*Task requirements*
a: List each distinct dollar amount stated in the article about Chicago's universal basic income pilot.
b: Pick up the article about Chicago's universal basic income pilot after its final sentence and carry it forward.

Three months after the City Council OK’d what’s touted as the largest such program in the United States — $31.5 million to help 5,000 needy families — not one $500-a-month check has been sent, not one application accepted.
By Fran Spielman.
Four days before Halloween, Mayor Lori Lightfoot celebrated City Council passage of what she called Chicago’s “most progressive budget ever,” after the “most inclusive process this city has ever seen.”
The $16.7 billion 2022 budget set aside $31.5 million in federal pandemic relief money to launch what the mayor touted as the nation’s largest universal basic income pilot program.
It called for the city to send $500 monthly checks, no strings attached, to 5,000 needy families for the one-year test period.
Three months later, Chicago’s grand experiment in reducing poverty is stuck in bureaucratic neutral.
Not a single check has been distributed. Not a single application has been accepted. The Lightfoot administration hasn’t even announced who’s eligible to apply.
The only sign of bureaucratic progress — if you can call it that — is the Department of Family and Support Services’ release this week of two requests for proposals for agencies to “administer and execute outreach for the pilot.”
In a statement, the mayor’s office said it is “working regularly with aldermen, advocates, policy experts and people who have experienced poverty to ensure the program reaches all four corners of the city” and that “specific eligibility criteria and the application process” would be announced later this month.
Ald. Gilbert Villegas (36th), City Council champion for the universal basic income pilot, is frustrated beyond belief by the bureaucratic delay.
“I’ll just continue telling constituents that they have to hold out although we’ve got the money because we haven’t been able to get it out the door,” Villegas told the Sun-Times.
“That’s the bureaucratic way. Just to continue to talk about it and talk about it until this freaking problem goes away. By the time this is finalized, the pandemic will be over with.”

Saved entries:
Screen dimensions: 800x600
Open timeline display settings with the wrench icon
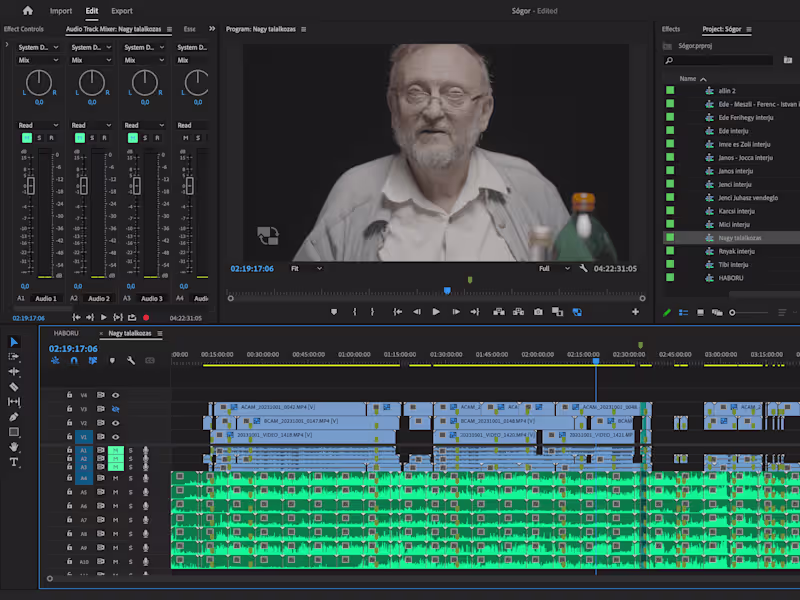pyautogui.click(x=131, y=360)
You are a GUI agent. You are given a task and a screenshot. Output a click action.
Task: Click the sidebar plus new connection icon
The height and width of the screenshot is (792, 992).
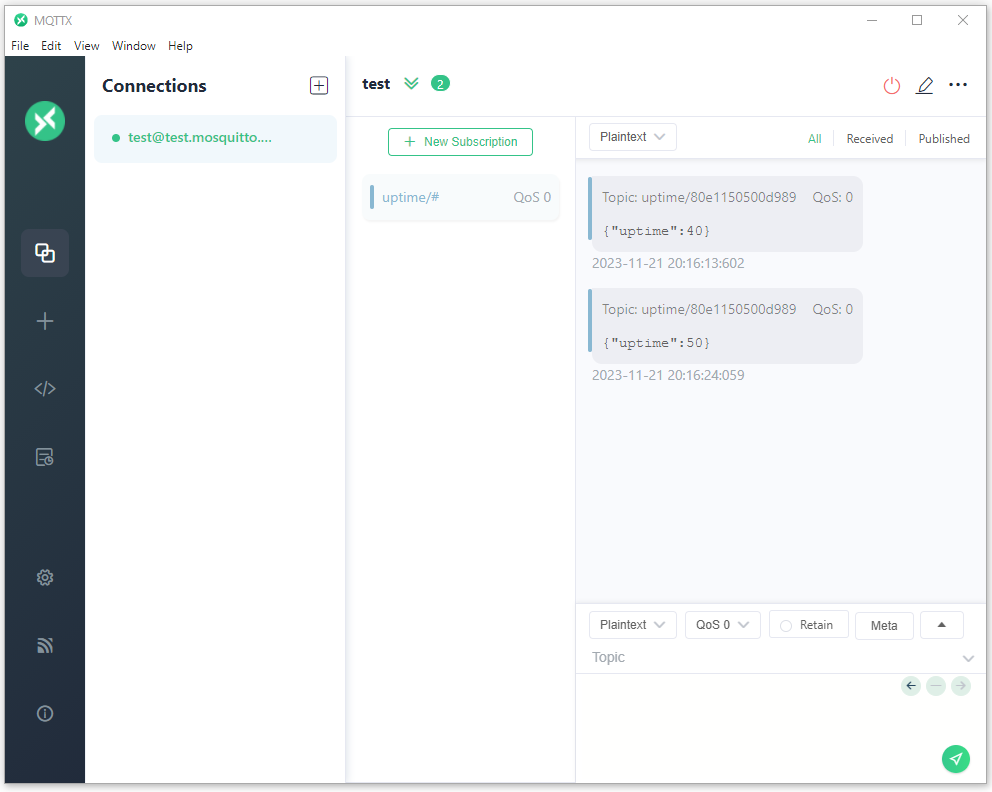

*Answers to the exercise*
a:
$31.5 million
$500
$16.7 billion

b:
Instead of issuing requests for proposals and forming another “working group,” Villegas urged the Lightfoot administration to examine eligibility criteria used by other cities, see what matches Chicago and “get an application together” so people can start signing up.
“That way, we can get the money into the hands of people who need it the most instead of having it sit in an account doing nothing while people are waiting to be rescued,” he said.
The bureaucratic bottleneck is even more galling considering how long Chicago has pondered climbing aboard a universal basic income bandwagon that now includes more than 44 cities and towns nationwide.
Days after announcing he wouldn’t seek a third term, then-Mayor Rahm Emanuel asked retiring Ald. Ameya Pawar (47th), who had championed income inequality, to chair a task force to consider universal basic income in Chicago.
Their 50-page report suggested giving 1,000 struggling Chicagoans $1,000 a month to help break the cycle of poverty. Total cost: $12 million, bankrolled by an unspecified mix of city funds and philanthropic dollars.
In an interview this week, Pawar ventured a guess as to why it’s taking so long to get Chicago’s program off the ground.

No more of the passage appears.